ChatGPT Threatens Educational Progress

Photo courtesy of DeepMind

Released in November 2022 by OpenAI, ChatGPT is an artificial intelligence (AI) chatbot that can perform various natural language processing tasks such as answering academic questions, producing creative works, generating computer programs and more. Its conversational capabilities led to its prominence across various academic institutions such as DePauw University, providing an efficient solution to common student issues. However, the long term learning process of students could be affected by the misuse of this popular AI chatbot, as it threatens to replace foundational university experiences.

According to a study conducted by Radboud University and published in the Journal of Product Innovation Management, ChatGPT utilizes transformer-based models that can rapidly generate ideas across different fields of study. For instance, knowledge extraction is accelerated by the chatbot as it can summarize long bodies of text, providing users with generalized information on any topic from world history and fairy tales to modern day romance. By producing paragraphs that seem to be written by humans, students may be inclined to claim ChatGPT’s work as their own. This is reflected by a survey conducted by last January, which found that one in three college students used ChatGPT to accomplish their written academic works, with 60 percent of respondents relying on the chatbot for more than half of their school responsibilities.

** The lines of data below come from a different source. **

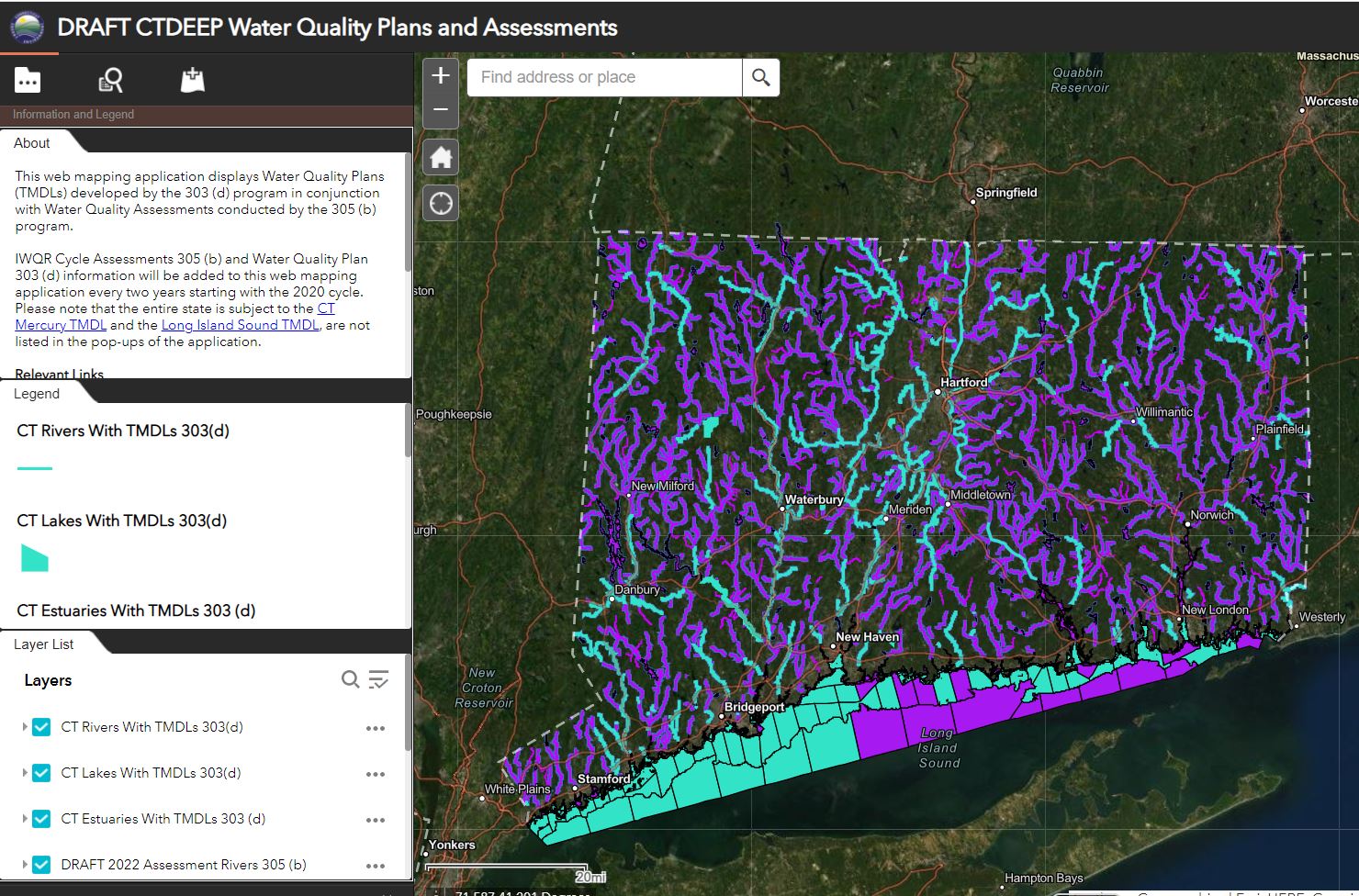This screenshot has width=1359, height=896.
Task: Open the Add Data widget
Action: (x=193, y=80)
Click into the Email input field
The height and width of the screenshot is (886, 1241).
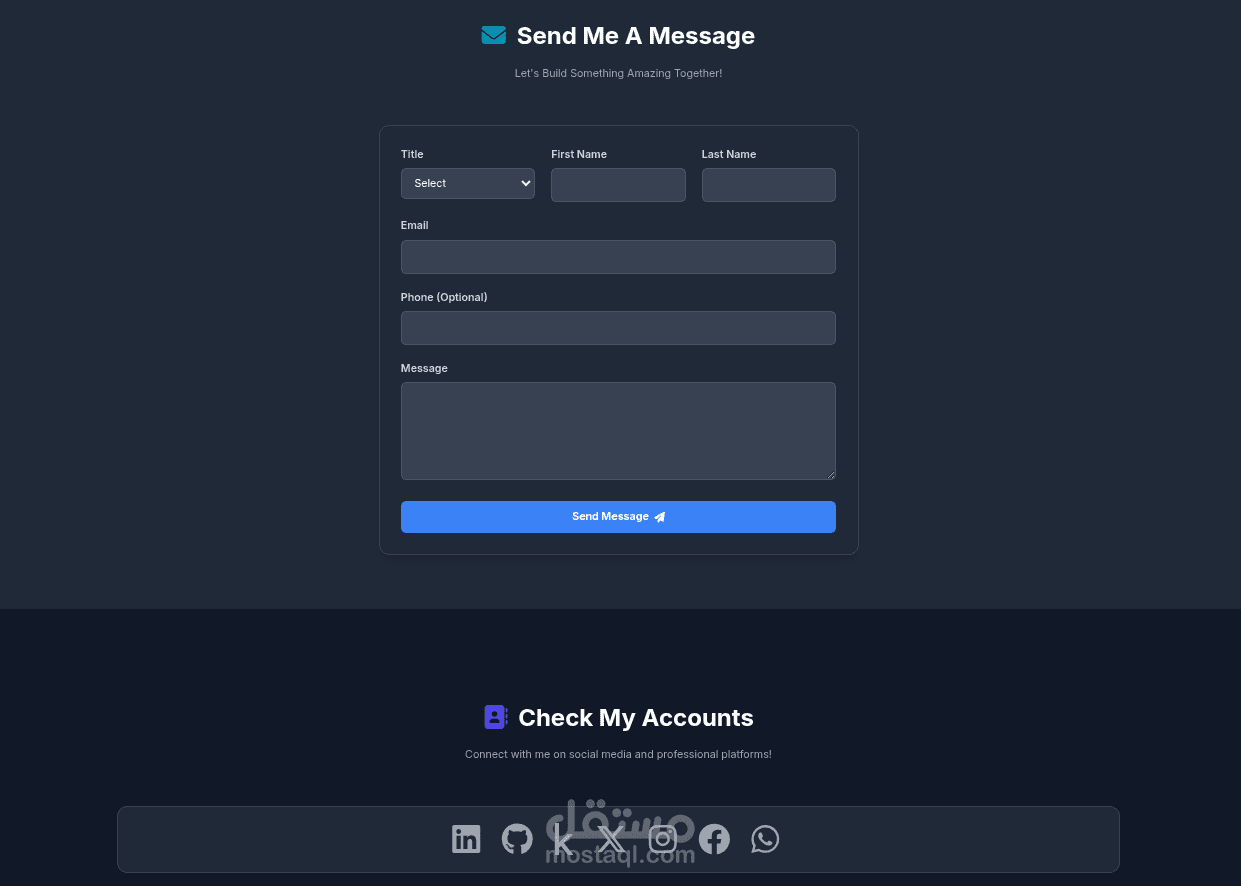(618, 257)
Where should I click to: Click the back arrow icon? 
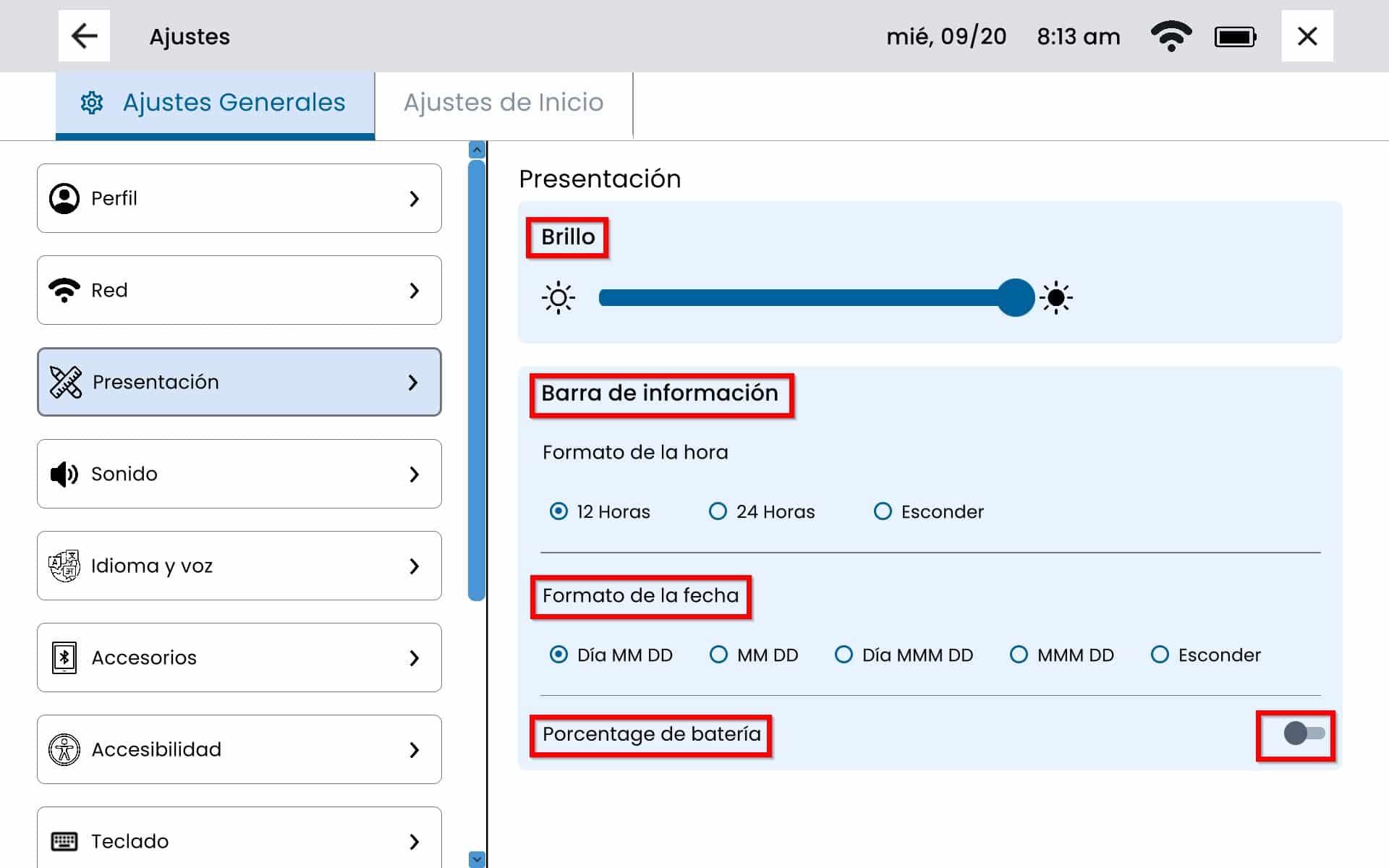[84, 36]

This is highly concerning for a liberal arts university such as DePauw, due to its curriculum’s emphasis on hands-on projects such as research, case studies, essays, and creative works for different academic disciplines. Since AI writing has the tendency to develop biased perspectives from a pre-existing database, the innovation process of students for their academic pursuits can be hindered by the generative ideas from ChatGPT.

Despite the powerful capabilities of the AI chatbot, its calibration and training process did not come without its faults. According to an investigative report by Time Magazine, OpenAI exploited a team of Kenyan workers who were paid less than $2 daily to curate the content of the chatbot to eliminate topics such as domestic violence, sexual abuse, and other criminal acts. This was essential since ChatGPT’s predecessor, GPT-3, was more prone to vulgar vocabulary due to its exposure to a wider training dataset of internet-based words that were not properly cleaned by data scientists. The controversial development and flawed composition abilities of ChatGPT taint the credibility of this widely-used AI tool.

However, the construction of new texts from ChatGPT’s natural language processing model can still make it difficult for professors to distinguish between the academic output of a student from that of an AI chatbot. Based on a recent statement from Noam Chomsky, a professor from the University of Arizona who is considered a founder of modern linguistics, ChatGPT is “basically high-tech plagiarism” that heightens an individual’s aversion to learning. Since it has the ability to construct student-like writings with barely any grammatical errors, the ideas presented by the chatbot can be harder to identify through common plagiarism detector tools. This can raise significant concerns within DePauw’s Code of Conduct, especially when students’ unethical practices are left undetected.

Students must exercise caution when using influential AI tools such as ChatGPT for their academic pursuits, as it can impact their educational experience inside and outside the classroom. We must not let a chatbot destroy the rich culture of critical thinking, creativity, and academic exploration that has upheld the foundation of the DePauw curriculum for more than 18 decades and will serve as the heart of the student community in the years to come.